Vein of Galen Aneurysm

A

Prevalence: 1 in 25,000 births.

Ultrasound: Supratentorial mid-line translucent elongated cyst with active arteriovenous flow within the cyst demonstrated by color Doppler.
The defect develops in the early first trimester, but the aneurysm becomes sonographically apparent just in the third trimester.
In 90% of cases there is high-output heart failure with secondary hydrops.

Assoc abnorm: The incidence of chromosomal abnormalities or genetic syndromes is not increased.

Follow up: Follow-up scans should be arranged every 1 week, mainly to determine the time of delivery depending on the risk of developing heart failure.

Prognosis: One third have a good outcome after postnatal intervention by embolization. One third die during the procedure and one third survive but with neurodevelopmenal delay.
If there is hydrops fetalis at the time of diagnosis then the prognosis is poor.

Recurrence: No increased risk of recurrence.

24
Q

Ventriculomegaly

A

Prevalence: 1 in 100 fetuses at 20 weeks’ gestation.
1 in 1,000 births.

Ultrasound: Bilateral or unilateral dilation of the lateral cerebral ventricles observed in the standard transverse section of the brain.
Subdivided according to the diameter of the lateral ventricle into mild (10-12 mm), moderate (13-15 mm) and severe (>15 mm).

Assoc abnorm: Chromosomal defects, mainly trisomies 21, 18 or 13, are found in 10% of cases. In isolated ventriculomegaly there is a 4-fold increase in risk for trisomy 21. The risk is inversely related to the severity of ventriculomegaly.
Cerebral and non-cerebral defects and genetic syndromes are found in 50% of cases.
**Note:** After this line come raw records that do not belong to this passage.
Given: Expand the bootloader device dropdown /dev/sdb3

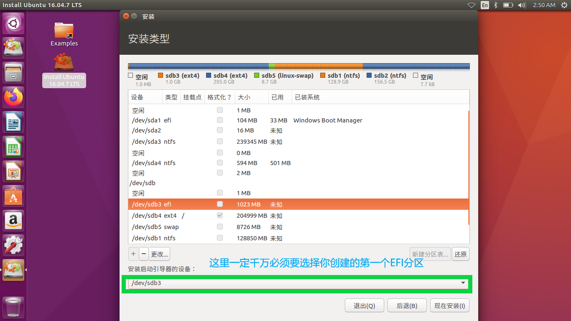Looking at the screenshot, I should pyautogui.click(x=463, y=283).
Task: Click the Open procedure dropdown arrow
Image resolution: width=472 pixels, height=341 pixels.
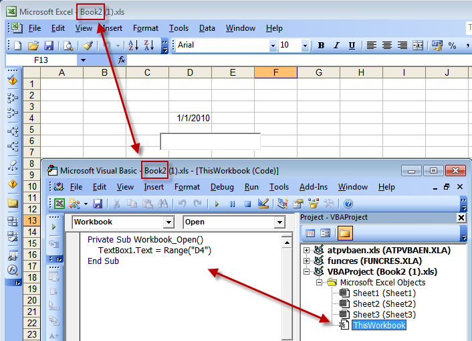Action: (279, 222)
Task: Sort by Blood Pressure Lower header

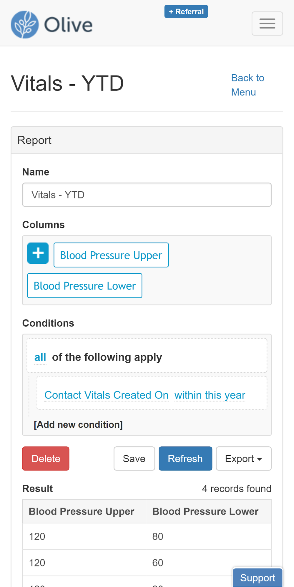Action: click(205, 512)

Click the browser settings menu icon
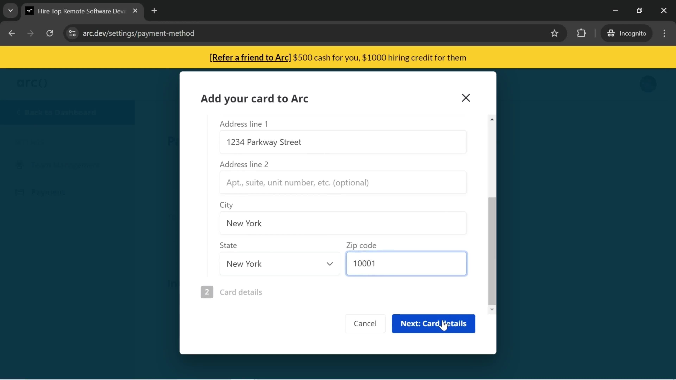point(664,33)
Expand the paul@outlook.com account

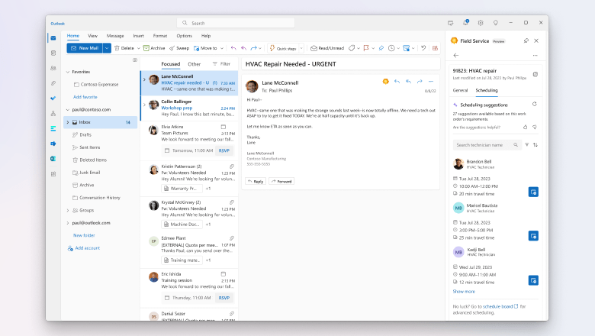(67, 222)
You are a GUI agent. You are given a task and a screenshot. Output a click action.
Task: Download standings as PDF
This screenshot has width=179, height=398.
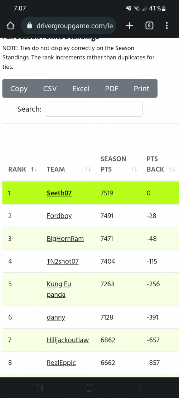tap(112, 89)
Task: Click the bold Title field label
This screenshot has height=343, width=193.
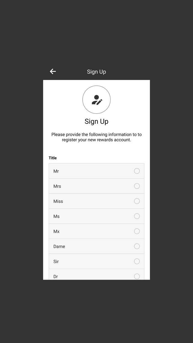Action: pyautogui.click(x=53, y=158)
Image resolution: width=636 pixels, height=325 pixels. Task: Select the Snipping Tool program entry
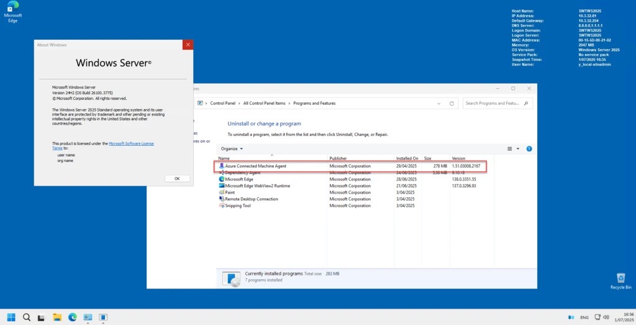pos(238,206)
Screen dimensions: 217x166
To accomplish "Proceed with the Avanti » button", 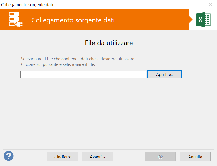I will (97, 157).
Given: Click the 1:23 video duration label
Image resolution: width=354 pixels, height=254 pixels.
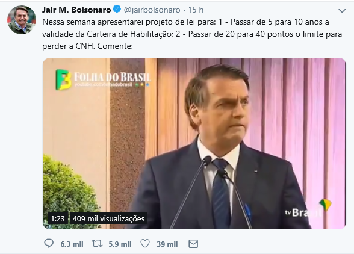Looking at the screenshot, I should (x=58, y=218).
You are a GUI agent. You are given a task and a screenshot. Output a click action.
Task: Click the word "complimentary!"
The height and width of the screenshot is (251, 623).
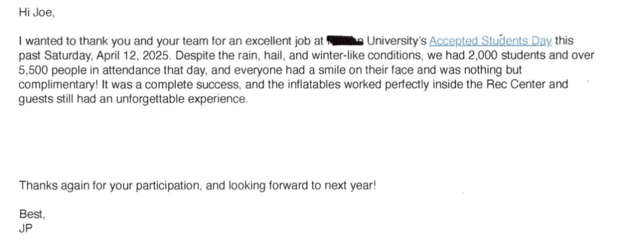tap(54, 84)
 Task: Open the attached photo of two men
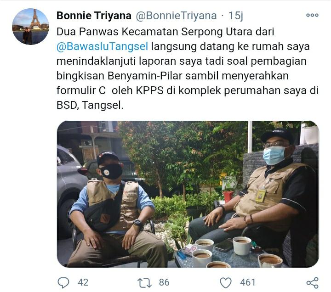tap(188, 194)
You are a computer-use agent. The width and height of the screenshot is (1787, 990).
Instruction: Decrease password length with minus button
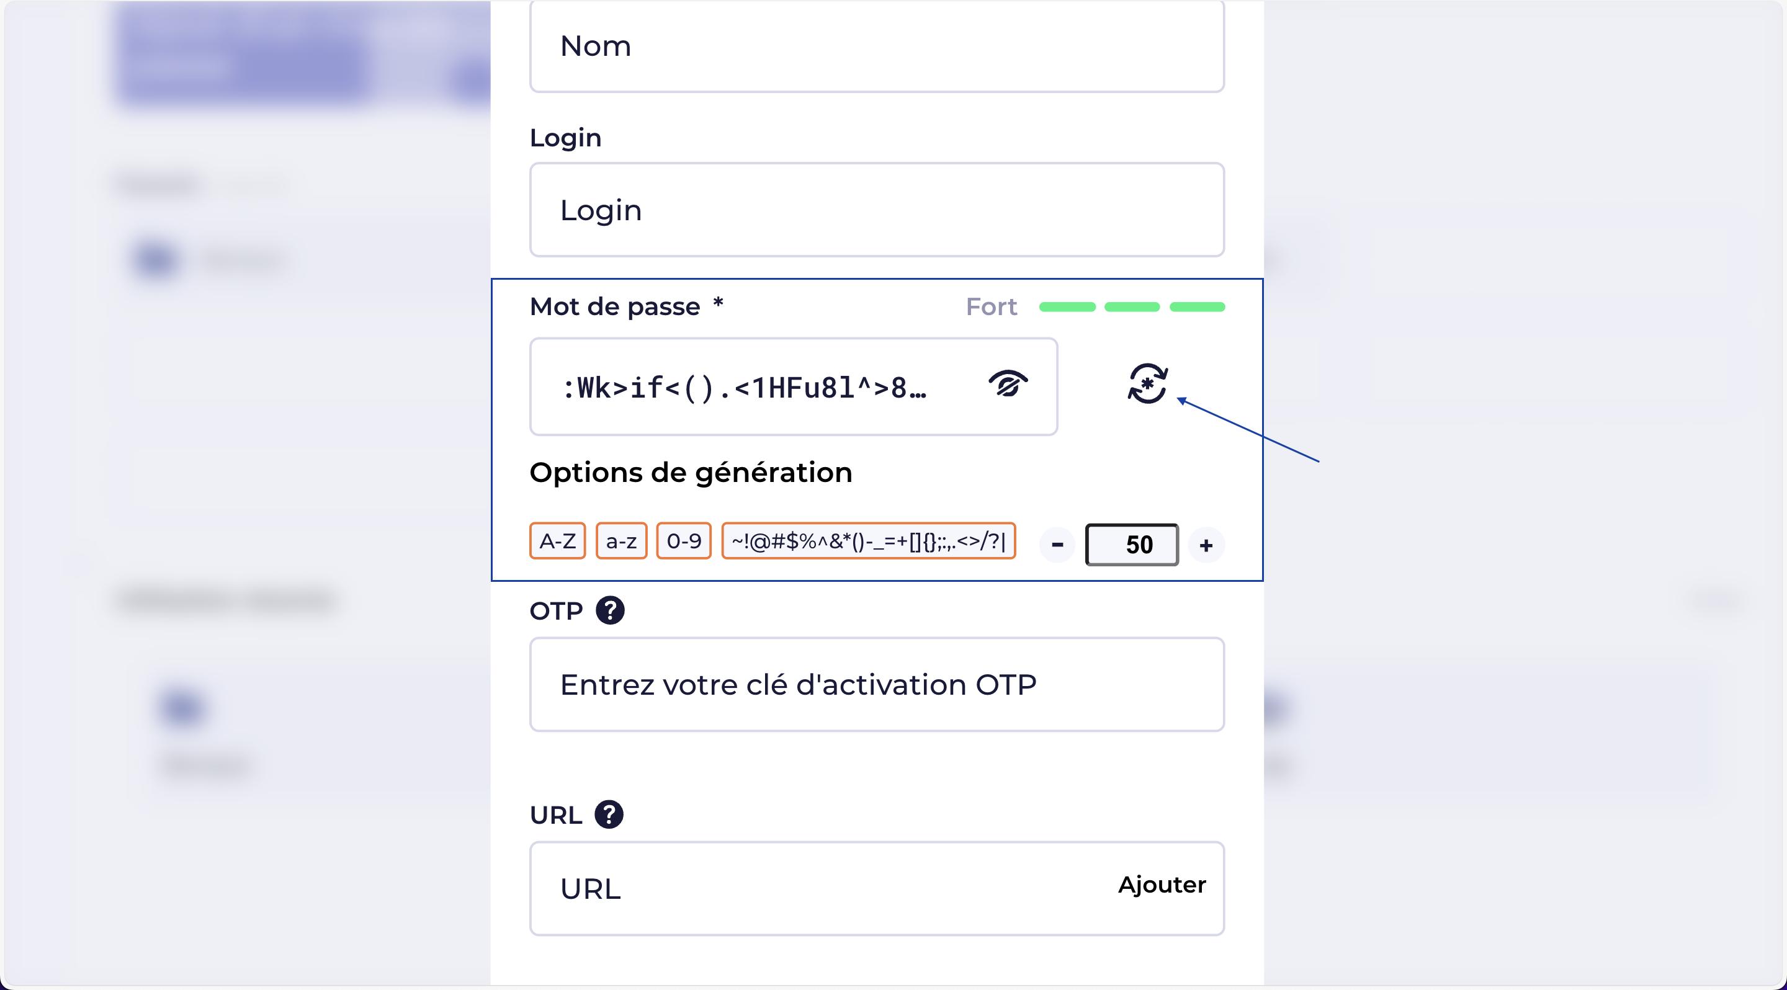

Follow up: Ultrasound scans every 4 weeks to monitor the evolution of ventriculomegaly.

Prognosis: Isolated mild / moderate: neurodevelopmental delay in 10% of cases, this may not be higher than in the general population.
Isolated severe: 10 year survival 60%, severe mental handicap 50%.

Recurrence: Isolated <1%. Increases to 5% if there is a history of affected fetus or sibling.
Part of infection: no increased risk.
Part of trisomies: 1%.
X-linked hydrocephaly: 50% of males.
Associated with alloimmune thrombocytopenia and no treatment: 100%.